Copy the data below line for line, leaving every character unchanged.

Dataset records
□ □ □ □ □ □ □

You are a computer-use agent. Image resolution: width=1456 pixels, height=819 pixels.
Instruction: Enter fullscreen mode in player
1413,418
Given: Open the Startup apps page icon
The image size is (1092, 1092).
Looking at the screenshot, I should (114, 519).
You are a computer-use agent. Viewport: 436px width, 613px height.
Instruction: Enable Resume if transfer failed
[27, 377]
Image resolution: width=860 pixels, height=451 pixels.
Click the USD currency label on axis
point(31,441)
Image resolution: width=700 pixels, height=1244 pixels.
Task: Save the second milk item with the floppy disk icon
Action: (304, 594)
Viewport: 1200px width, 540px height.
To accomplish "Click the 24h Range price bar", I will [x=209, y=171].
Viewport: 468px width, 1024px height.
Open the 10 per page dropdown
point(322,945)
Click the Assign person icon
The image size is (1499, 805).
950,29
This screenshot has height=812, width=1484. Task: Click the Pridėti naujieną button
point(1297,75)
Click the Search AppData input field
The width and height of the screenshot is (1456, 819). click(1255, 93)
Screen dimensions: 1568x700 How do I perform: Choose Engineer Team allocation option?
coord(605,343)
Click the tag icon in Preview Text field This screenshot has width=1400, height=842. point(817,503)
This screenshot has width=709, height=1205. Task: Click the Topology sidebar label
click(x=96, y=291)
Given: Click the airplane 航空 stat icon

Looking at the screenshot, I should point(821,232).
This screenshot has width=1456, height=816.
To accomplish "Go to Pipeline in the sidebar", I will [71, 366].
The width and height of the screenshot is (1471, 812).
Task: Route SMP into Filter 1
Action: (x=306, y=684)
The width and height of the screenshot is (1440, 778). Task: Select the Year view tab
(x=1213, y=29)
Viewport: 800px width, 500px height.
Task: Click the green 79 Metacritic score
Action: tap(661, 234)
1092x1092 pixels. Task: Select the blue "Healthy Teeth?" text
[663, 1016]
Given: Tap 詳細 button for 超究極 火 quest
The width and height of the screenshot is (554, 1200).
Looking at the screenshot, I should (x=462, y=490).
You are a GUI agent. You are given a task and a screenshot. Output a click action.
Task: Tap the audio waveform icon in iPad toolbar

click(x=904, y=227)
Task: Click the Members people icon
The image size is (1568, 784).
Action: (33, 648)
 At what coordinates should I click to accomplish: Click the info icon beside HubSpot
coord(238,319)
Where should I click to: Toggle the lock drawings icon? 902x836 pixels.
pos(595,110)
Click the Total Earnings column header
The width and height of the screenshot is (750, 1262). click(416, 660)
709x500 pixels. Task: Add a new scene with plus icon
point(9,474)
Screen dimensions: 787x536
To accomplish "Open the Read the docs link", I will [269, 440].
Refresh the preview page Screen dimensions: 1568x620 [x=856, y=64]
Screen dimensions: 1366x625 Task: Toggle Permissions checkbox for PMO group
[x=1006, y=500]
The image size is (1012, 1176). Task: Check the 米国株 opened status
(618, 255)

□ □ □ □ □ □ □

» RESPONSE TO THE TASK:
You are a computer-use agent. Image resolution: width=1456 pixels, height=819 pixels.
Instruction: Enter fullscreen mode in player
1413,418
Given: Open the Startup apps page icon
The image size is (1092, 1092).
Looking at the screenshot, I should (114, 519).
You are a computer-use agent. Viewport: 436px width, 613px height.
Instruction: Enable Resume if transfer failed
[27, 377]
Image resolution: width=860 pixels, height=451 pixels.
Click the USD currency label on axis
point(31,441)
Image resolution: width=700 pixels, height=1244 pixels.
Task: Save the second milk item with the floppy disk icon
Action: (304, 594)
Viewport: 1200px width, 540px height.
To accomplish "Click the 24h Range price bar", I will [x=209, y=171].
Viewport: 468px width, 1024px height.
Open the 10 per page dropdown
point(322,945)
Click the Assign person icon
The image size is (1499, 805).
950,29
This screenshot has height=812, width=1484. Task: Click the Pridėti naujieną button
point(1297,75)
Click the Search AppData input field
The width and height of the screenshot is (1456, 819). click(1255, 93)
Screen dimensions: 1568x700 How do I perform: Choose Engineer Team allocation option?
coord(605,343)
Click the tag icon in Preview Text field This screenshot has width=1400, height=842. point(817,503)
This screenshot has width=709, height=1205. Task: Click the Topology sidebar label
click(x=96, y=291)
Given: Click the airplane 航空 stat icon

Looking at the screenshot, I should point(821,232).
This screenshot has width=1456, height=816.
To accomplish "Go to Pipeline in the sidebar", I will [71, 366].
The width and height of the screenshot is (1471, 812).
Task: Route SMP into Filter 1
Action: (x=306, y=684)
The width and height of the screenshot is (1440, 778). Task: Select the Year view tab
(x=1213, y=29)
Viewport: 800px width, 500px height.
Task: Click the green 79 Metacritic score
Action: tap(661, 234)
1092x1092 pixels. Task: Select the blue "Healthy Teeth?" text
[663, 1016]
Given: Tap 詳細 button for 超究極 火 quest
The width and height of the screenshot is (554, 1200).
Looking at the screenshot, I should (x=462, y=490).
You are a GUI agent. You are given a task and a screenshot. Output a click action.
Task: Tap the audio waveform icon in iPad toolbar

click(x=904, y=227)
Task: Click the Members people icon
The image size is (1568, 784).
Action: (33, 648)
 At what coordinates should I click to accomplish: Click the info icon beside HubSpot
coord(238,319)
Where should I click to: Toggle the lock drawings icon? 902x836 pixels.
pos(595,110)
Click the Total Earnings column header
The width and height of the screenshot is (750, 1262). click(416, 660)
709x500 pixels. Task: Add a new scene with plus icon
point(9,474)
Screen dimensions: 787x536
To accomplish "Open the Read the docs link", I will [269, 440].
Refresh the preview page Screen dimensions: 1568x620 [x=856, y=64]
Screen dimensions: 1366x625 Task: Toggle Permissions checkbox for PMO group
[x=1006, y=500]
The image size is (1012, 1176). Task: Check the 米国株 opened status
(618, 255)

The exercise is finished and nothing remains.